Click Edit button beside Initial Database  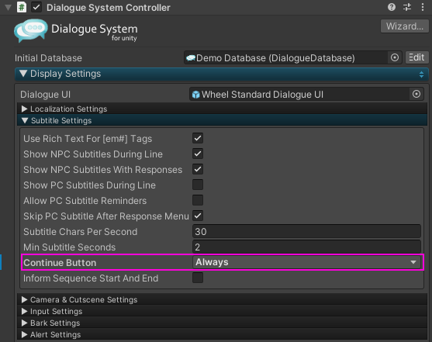416,57
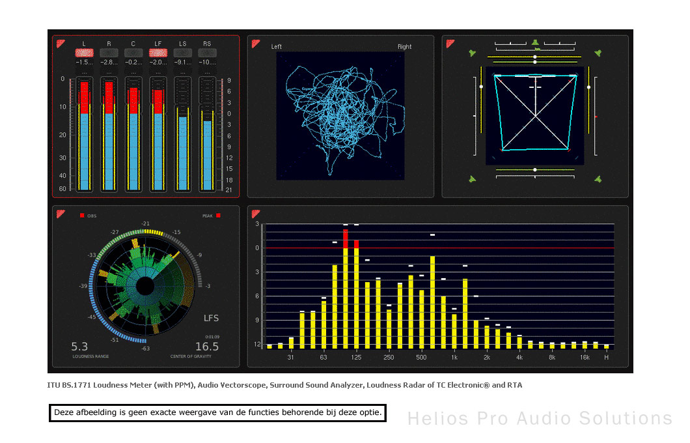This screenshot has height=443, width=690.
Task: Click the red corner icon of the PPM meter panel
Action: tap(61, 44)
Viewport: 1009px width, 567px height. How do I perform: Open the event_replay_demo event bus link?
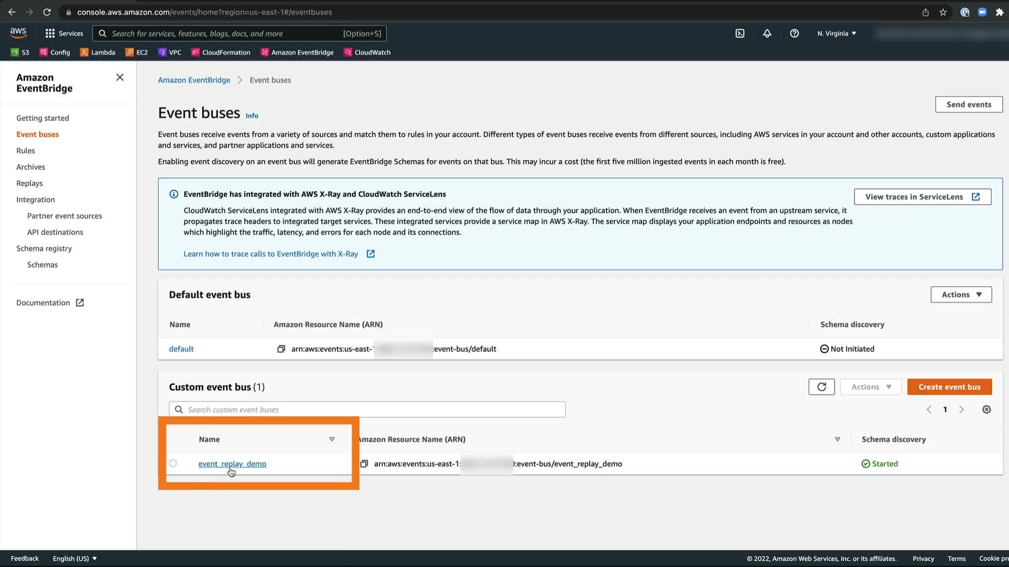pos(232,464)
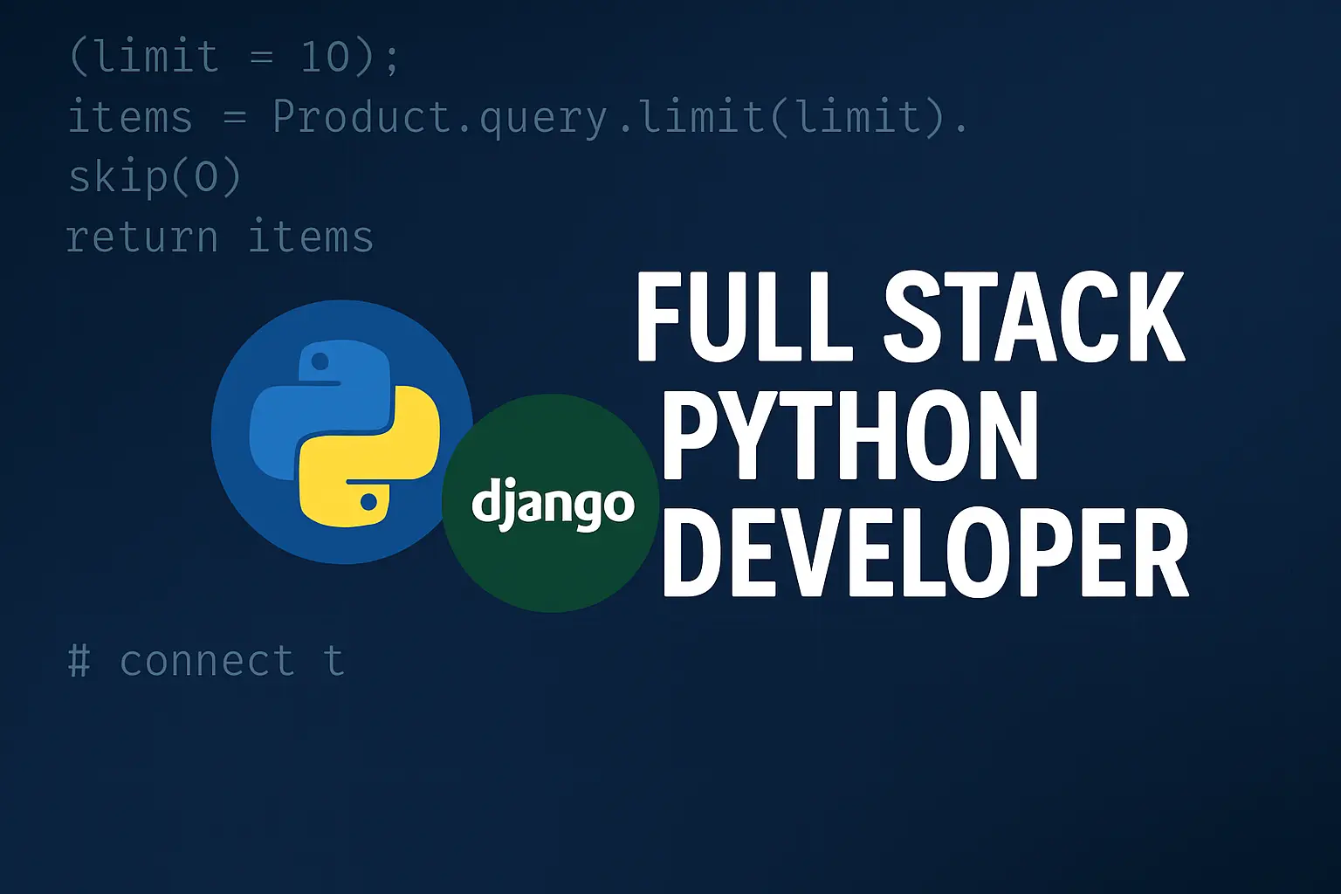
Task: Click the "return items" code line
Action: (220, 237)
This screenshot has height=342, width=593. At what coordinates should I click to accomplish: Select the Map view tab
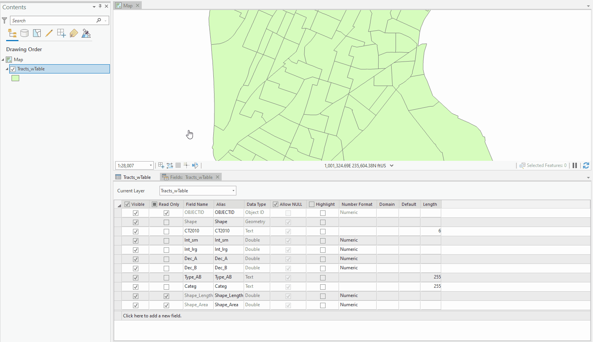pos(127,5)
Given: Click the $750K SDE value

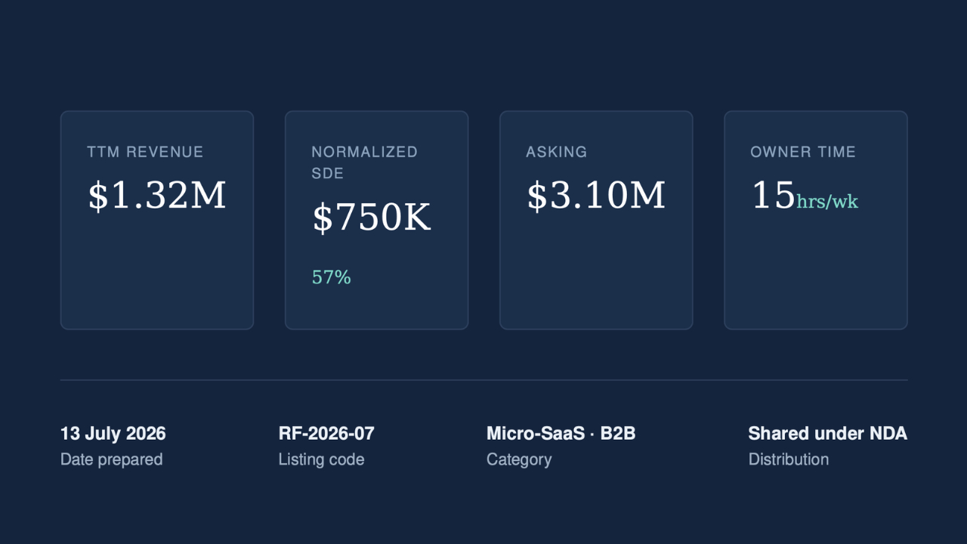Looking at the screenshot, I should click(x=372, y=218).
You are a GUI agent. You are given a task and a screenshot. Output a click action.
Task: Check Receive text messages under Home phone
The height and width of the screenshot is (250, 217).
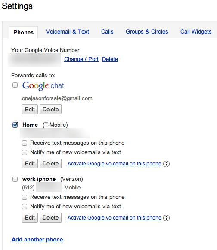point(25,143)
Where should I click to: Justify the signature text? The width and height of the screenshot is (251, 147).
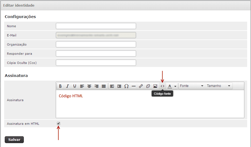[x=104, y=86]
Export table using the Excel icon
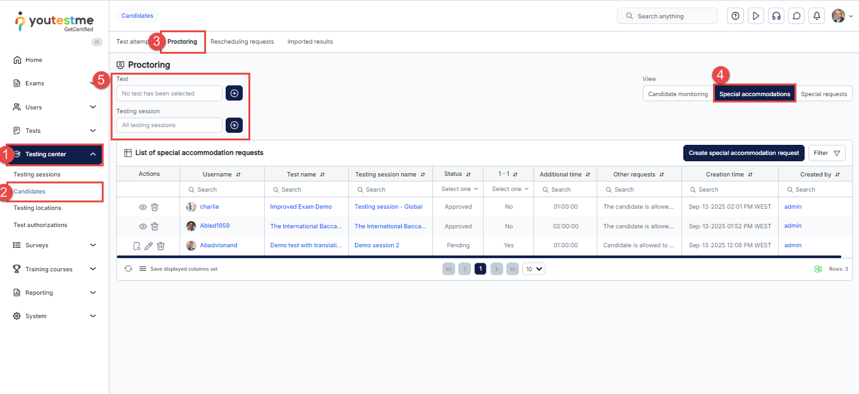The image size is (859, 394). 818,269
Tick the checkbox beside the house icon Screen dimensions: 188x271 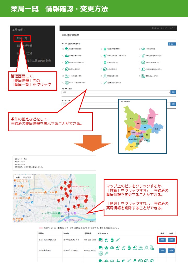click(x=101, y=49)
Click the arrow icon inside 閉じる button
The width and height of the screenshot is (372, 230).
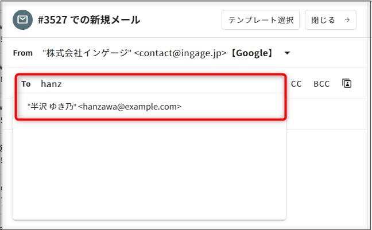tap(346, 20)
________
■ **WORK TO COMPLETE**
In the records, take the part that opens with the line containing "Given: Click the $750K SDE value" and closes with the line containing "point(25,143)", and write it out with "Home phone" switched to "Work phone" and everything else unchanged. Give only those lines, and leave the pictures out.

■ **WRITTEN SOLUTION**
Given: Click the $750K SDE value

Looking at the screenshot, I should click(x=372, y=218).
You are a GUI agent. You are given a task and a screenshot. Output a click action.
Task: Check Receive text messages under Work phone
The height and width of the screenshot is (250, 217).
point(25,143)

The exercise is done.